▶ [THE TASK]:
Transcribe all the records exactly and omit any images they hold.

▶ [DATA PROVIDED]:
====

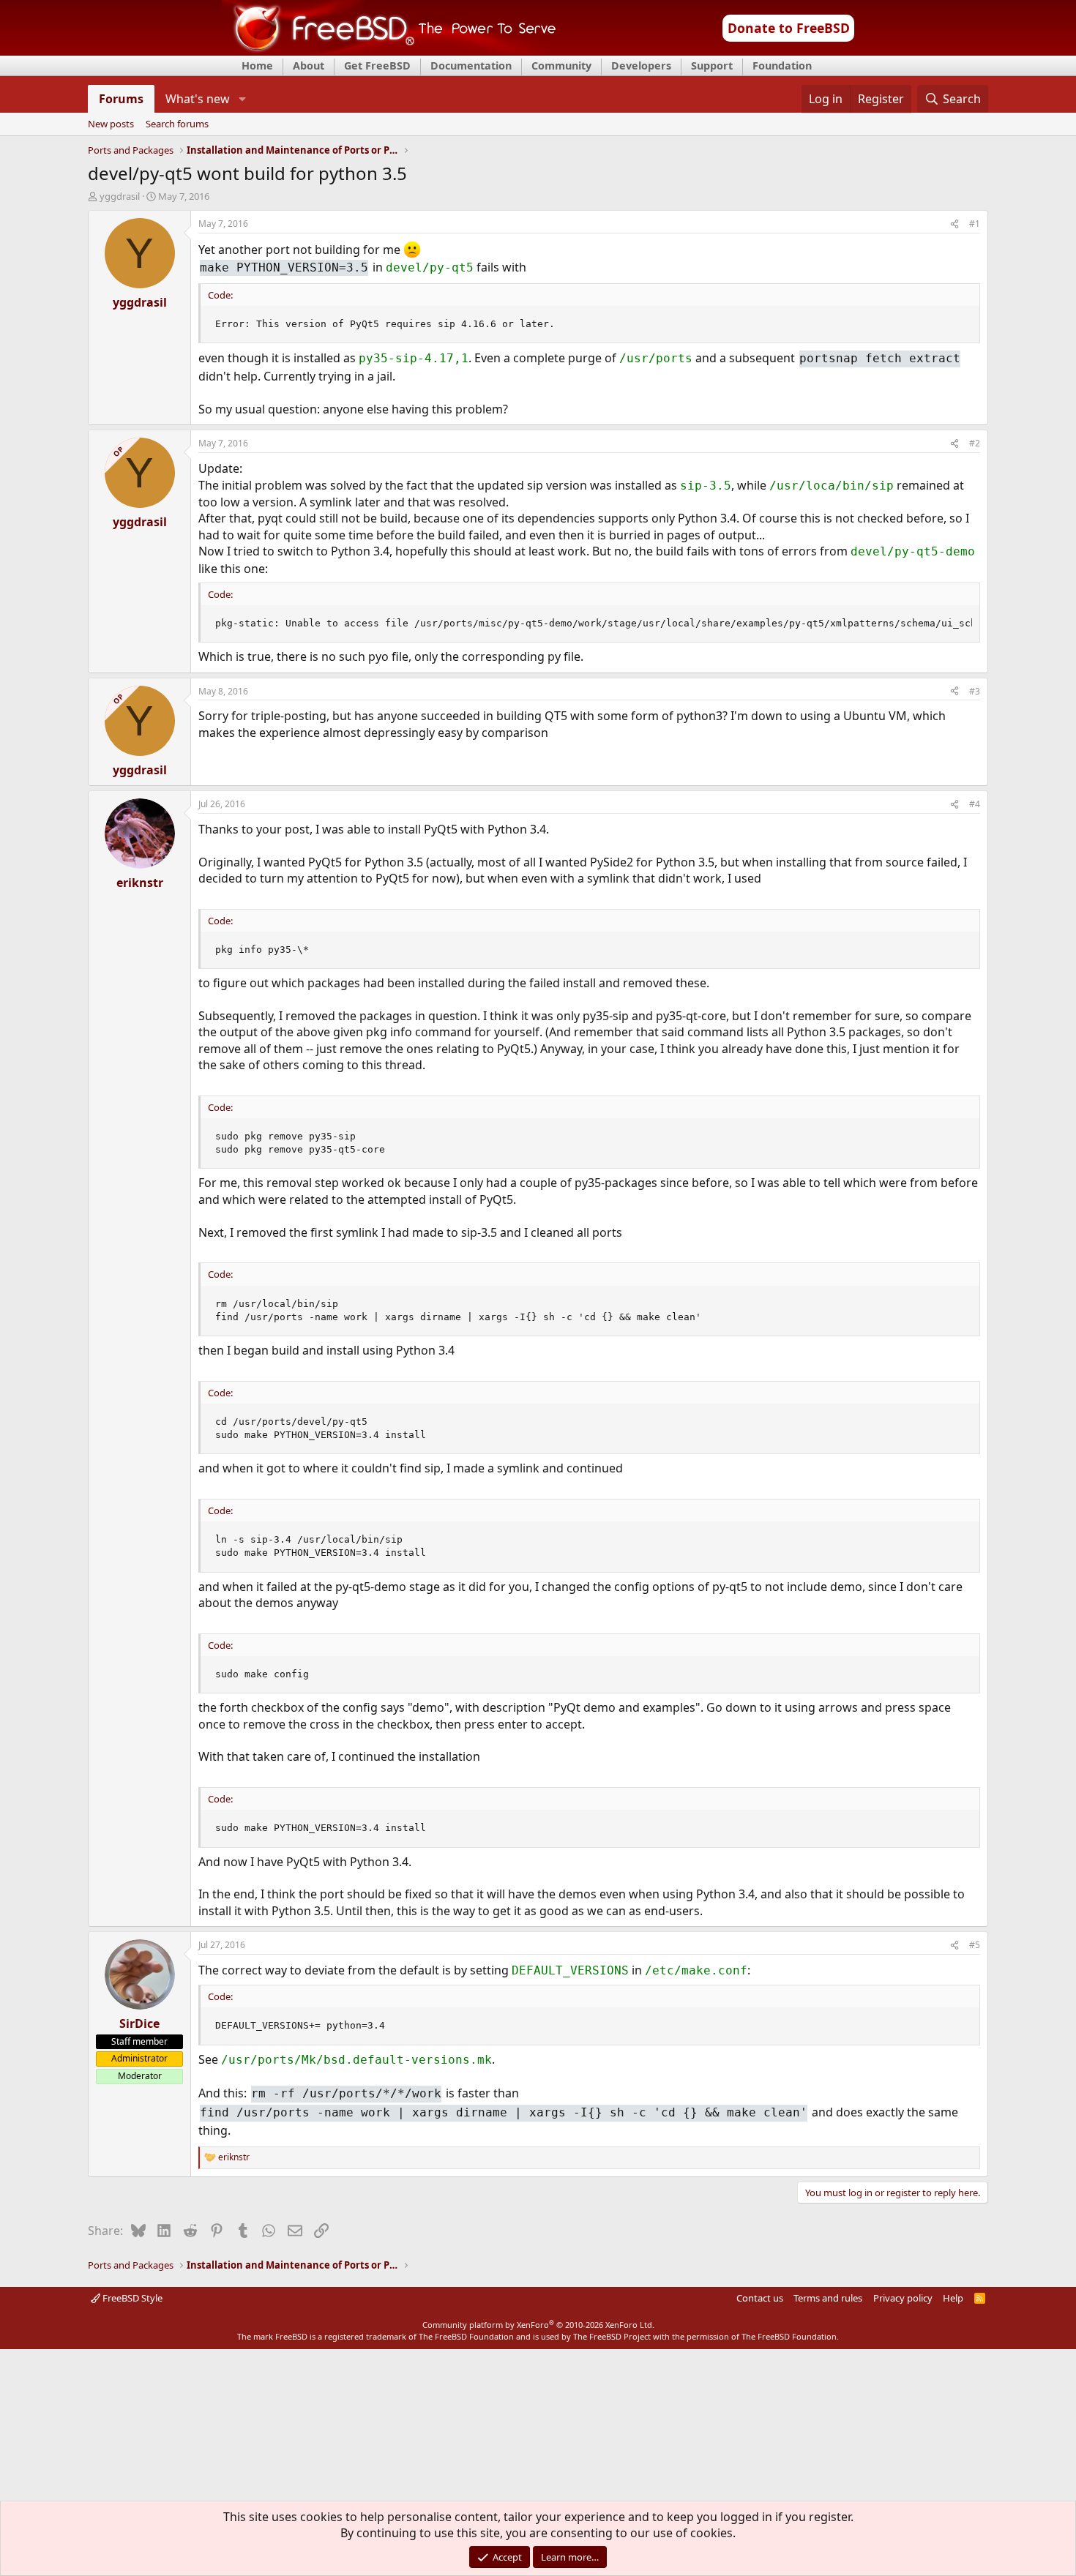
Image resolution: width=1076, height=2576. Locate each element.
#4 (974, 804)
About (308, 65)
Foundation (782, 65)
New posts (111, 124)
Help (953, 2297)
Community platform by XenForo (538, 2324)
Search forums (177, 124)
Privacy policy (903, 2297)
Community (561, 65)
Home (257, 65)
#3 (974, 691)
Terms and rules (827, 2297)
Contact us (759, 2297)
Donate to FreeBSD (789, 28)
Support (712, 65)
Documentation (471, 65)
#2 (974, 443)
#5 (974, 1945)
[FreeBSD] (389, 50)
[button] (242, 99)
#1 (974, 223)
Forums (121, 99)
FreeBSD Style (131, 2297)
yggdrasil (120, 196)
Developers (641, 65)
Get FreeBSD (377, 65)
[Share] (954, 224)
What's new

====

▶ [EXPECTED OUTPUT]:
Image resolution: width=1076, height=2576. Locate each element.
#4 (974, 804)
About (308, 65)
Foundation (782, 65)
New posts (111, 124)
Help (953, 2297)
Community platform by XenForo (538, 2324)
Search forums (177, 124)
Privacy policy (903, 2297)
Community (561, 65)
Home (257, 65)
#3 (974, 691)
Terms and rules (827, 2297)
Contact us (759, 2297)
Donate to FreeBSD (789, 28)
Support (712, 65)
Documentation (471, 65)
#2 (974, 443)
#5 (974, 1945)
[FreeBSD] (389, 50)
[button] (242, 99)
#1 (974, 223)
Forums (121, 99)
FreeBSD Style (131, 2297)
yggdrasil (120, 196)
Developers (641, 65)
Get FreeBSD (377, 65)
[Share] (954, 224)
What's new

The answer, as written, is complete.